Hard to believe, but this past weekend was my last one in Uganda. To commemorate the occasion, Kristen and I took a trip to Jinja that we had been talking about doing for months. We’d been interested in taking a boda trip somewhere, and once we found out that there was a “shortcut” to Jinja that avoided going through Kampala and involved travelling along backroads, we were sold. Yosam, one of our regular boda drivers, was a natural choice for who to call – he’s been one of the highlights of my time in Africa – always friendly and entertaining, and we trust him. After working out the departure and payment details, Yosam and his brother, Patrick, arrived outside our house, ready for the 100km trip to Jinja on Friday morning. Apart from one flat tire shortly into our adventure, we made it without any problems, and treated Yosam and Patrick to lunch at the Nile River Explorers Camp. Kristyn, the other Shanti volunteer, opted to take matatus to Jinja instead of joining us on the bodas, and so met up with us shortly after we arrived. It was a beautiful way to get to a beautiful spot in Uganda, and certainly only added to my desire to get my motorcycle license when I return to Canada.
Saturday morning, Kristen and I headed over to the kayak school where we’d signed up to do a day-long whitewater kayaking lesson. Our guide, Laurie, an experienced freestyle kayaker from the UK who is managing the kayak school while its regular owner is off on an expedition in New Zealand, took us down to the water in front of the NRE and taught us the basics of the paddling stroke and how to maneuver the kayaks. We spent most of the morning near the beach, practicing righting ourselves from the water and paddling in a straight line (easier said than done in the “play” boats we were in, which have a tendency to waver back and forth with each stroke). After a delicious lunch from one of our favourite restaurants in Jinja town, we hopped in a vehicle that took us and our kayaks downriver for the whitewater portion of the day. We ended up going over five or six very tame rapids. Nothing like what I encountered during the rafting I did on the same water last month, but definitely wavy enough to give you a taste of how fun whitewater kayaking could be. After making it through the rapids, we arrived back at the beach where we’d started the day, and paddled around a little more before taking our equipment back up to the kayak building and enjoying a Coke with Laurie and Ebra, another employee at the school. It’s been amazing to me how many different activities I’ve had a chance to do during my time here, and this one was well worth the expense.
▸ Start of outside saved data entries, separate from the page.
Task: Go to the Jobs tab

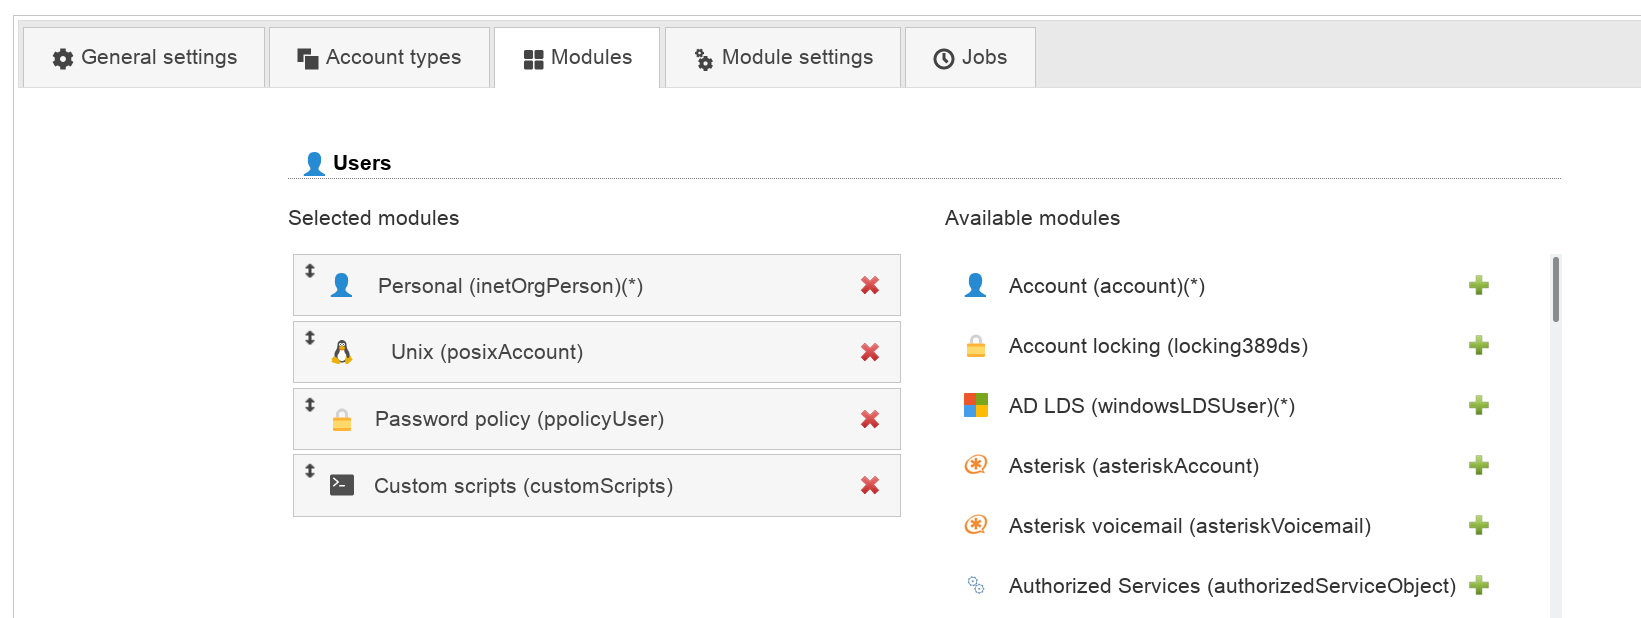Action: tap(970, 58)
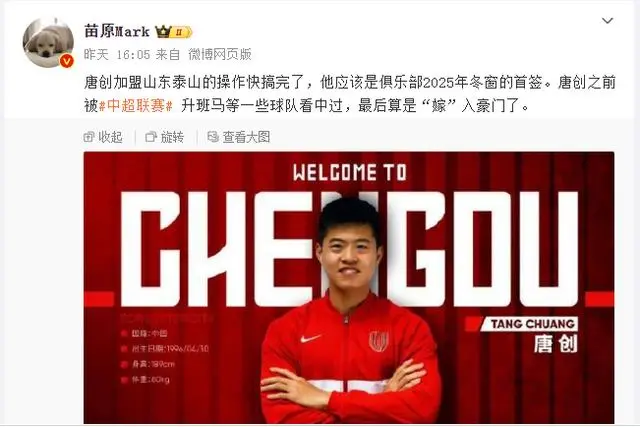Click the 查看大图 enlarge icon

point(213,137)
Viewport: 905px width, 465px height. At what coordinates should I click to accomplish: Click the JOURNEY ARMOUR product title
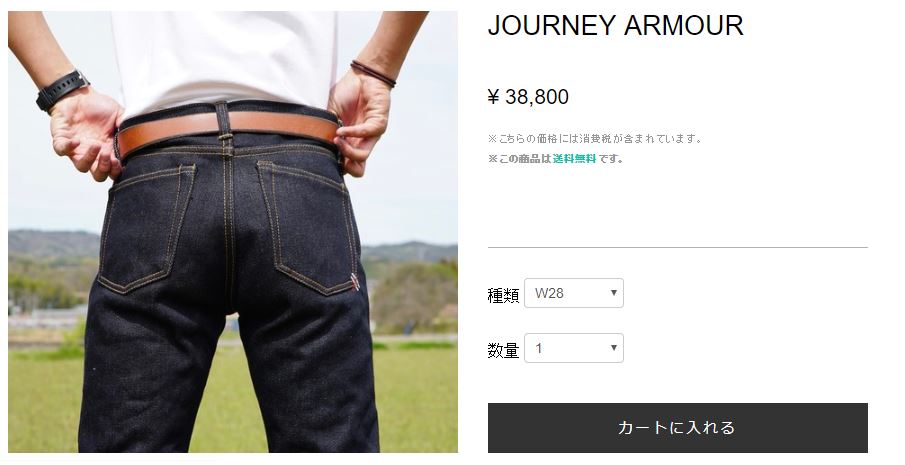point(615,25)
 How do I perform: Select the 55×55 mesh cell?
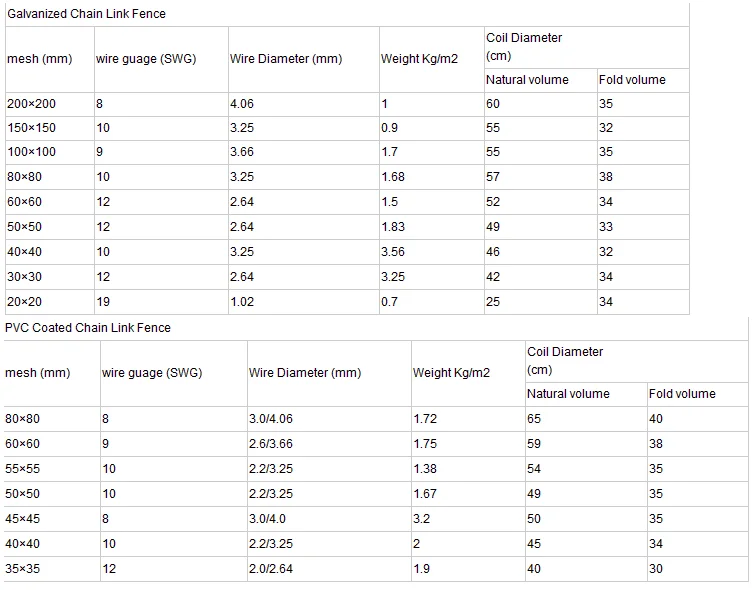click(x=25, y=468)
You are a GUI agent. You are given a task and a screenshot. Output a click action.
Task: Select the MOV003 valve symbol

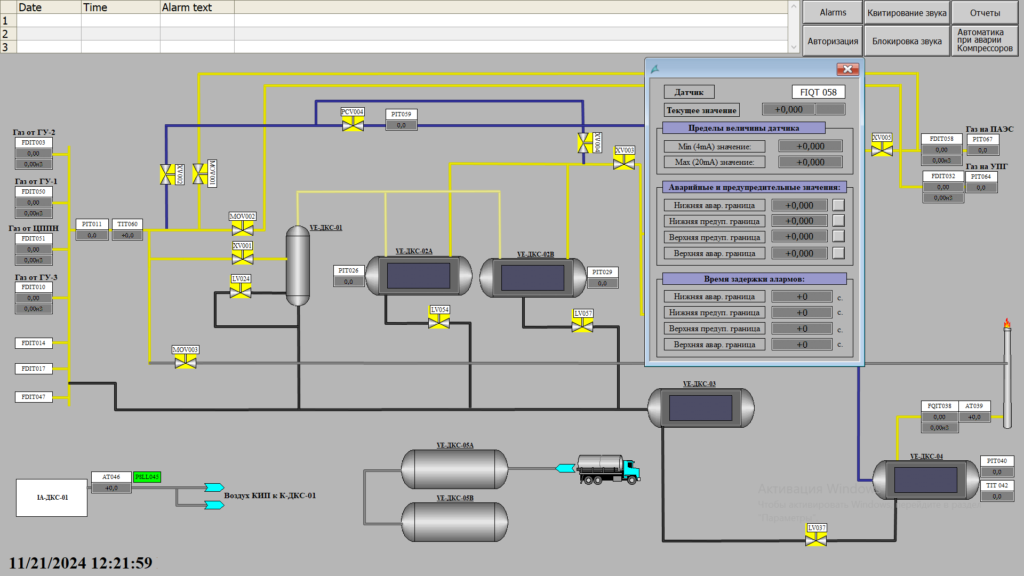click(x=185, y=361)
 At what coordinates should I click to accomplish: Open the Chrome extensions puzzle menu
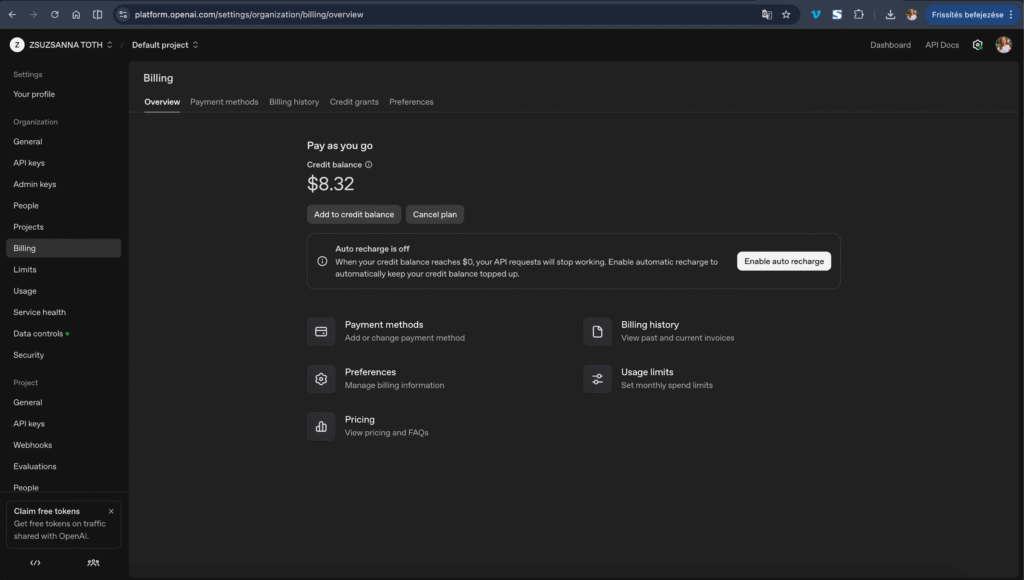(859, 14)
Sunday was spent relaxing – it was a gorgeous day, and the three of us alternated between lounging and eating at the various camps and resorts that are all within a few metres of each other at Bujagali Falls. In the afternoon, when we were gathering our things to check out of our dorm room, we spotted some of the many monkeys that hang out around the area, and I managed to snap some adorable photos of them playing on a nearby fence and eating corn that they’d found somewhere. We carted our stuff over to where the free shuttle back to Kampala would be picking us up, and boarded that around dinnertime. It’s always a long trip back to the city on Sunday nights, because of all the traffic, but at least we were able to sit in more comfortable seats that we’d have had if we’d taken matatus back. We stayed at a hostel not far from where we were dropped off, and then Kristen and Kristyn headed back to Luweero early Monday morning. I stuck around a little longer so that I could buy my bus ticket to Dar es Salaam for this coming Saturday. I also had to make my first trip to the clinic since my arrival in October. At some point over the last week, one of the bug bites on my foot had managed to get infected and was making it uncomfortable to walk. The doctor at the clinic (whom many of the other Shanti volunteers have been to see for various ailments) is not renowned for his sterling bedside manner, but does seem to know his stuff when it comes to illnesses and infections. After assuring me that removing the scab on my foot wouldn’t be painful because the skin was dead, he proceeded to rip it off. Apparently something was still living, because did if ever hurt! No pain, no gain, perhaps? After prescribing me some antibiotics and having a nurse apply a honey dressing to the area, I was sent on my way with instructions to come back at the end of the week to have a new dressing applied. All pretty straightforward, and with any luck things will be cleared up in a few days. The infection sounds a lot more menacing on the insurance paperwork they gave me, where they termed it a “necrotic tropical ulcer”. With any luck, that’ll be the first and last medical issue I run into here.
It’s been a busy week already, running the last of the teen girls workshops before they start back to school next week, and getting all my projects wrapped up before I finish my placement in a couple of days. From Kampala I’ll take a bus to Dar es Salaam in Tanzania, and then will board a ferry to Zanzibar. I’ll spend about a week on the island before returning to the mainland for my flight from Dar on February 7. Then it’s off to Los Angeles to meet up with Kelly for the last portion of the trip. Some 40 hours after I first board the plane in Dar, we’ll arrive in Maui. Should be quite an amazing next few weeks!